Até o fecho da Mozal: Exportações de alumínio rendem 371,4 milhões de dólares

by Telma Mandlate

As exportações de alumínio de Moçambique renderam 371,4 milhões de dólares no primeiro trimestre, após o recorde de 2025 e antes do encerramento, em Março, da Mozal, maior indústria nacional e uma das maiores fundições em África.

De acordo com o mais recente relatório do Banco de Moçambique, as vendas externas de barras de alumínio renderam 371,4 milhões de dólares entre Janeiro e Março deste ano, mantendo-se como o principal produto da indústria transformadora nacional.

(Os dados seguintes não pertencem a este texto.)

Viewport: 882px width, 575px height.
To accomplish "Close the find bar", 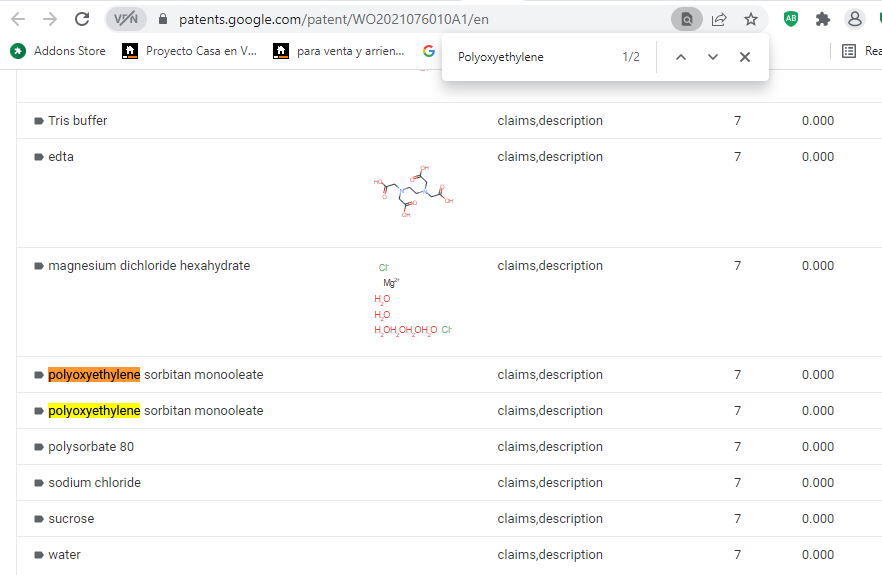I will 745,57.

Em 2025, as exportações de barras de alumínio atingiram um máximo histórico de 1346,9 milhões de dólares, representando um crescimento de quase 20 por cento face aos 1126,1 milhões de dólares registados em 2024 e comparando ainda com os 1100,5 milhões de dólares de 2023.

A exportação de barras de alumínio por Moçambique vinha a crescer e o Banco Central explicou, num relatório anterior, que este aumento foi “impulsionado tanto pelo aumento dos preços como pelo crescimento do volume exportado”.

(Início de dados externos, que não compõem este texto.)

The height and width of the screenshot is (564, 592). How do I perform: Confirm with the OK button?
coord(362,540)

A australiana South32, que lidera aquela fundição, confirmou em 16 de Março que a Mozal entrou em regime de manutenção e conservação no dia anterior, após não conseguir garantir um fornecimento de energia considerado suficiente e competitivo para manter a produção.

“Nos últimos seis anos, envolvemo-nos extensivamente com o Governo da República de Moçambique, com a Eskom [sul-africana que compra energia a Moçambique e a vendia à fundição] e com outras partes interessadas, mas não conseguimos garantir um fornecimento de energia suficiente e acessível para a Mozal, além de Março de 2026”, justificou então o director-executivo da South32, Graham Kerr.

A empresa estimou em 60 milhões de dólares os custos associados à suspensão da actividade, incluindo a rescisão de contratos, enquanto a manutenção da fundição deverá custar cerca de cinco milhões de dólares por ano.

“Embora este não seja o desfecho que desejávamos, orgulharmo-nos da história e da contribuição significativa que a Mozal deu à comunidade local e à economia moçambicana nos seus 25 anos de operação”, acrescentou Kerr.

A fundição empregava mais de 1000 trabalhadores directos e cerca de 4000 indirectos, sendo um dos principais motores industriais do país.

Ainda antes da suspensão da actividade, pelo menos cinco empresas tinham já encerrado operações e dezenas de outras avaliavam medidas semelhantes no Parque Industrial de Beluluane, devido à dependência da Mozal.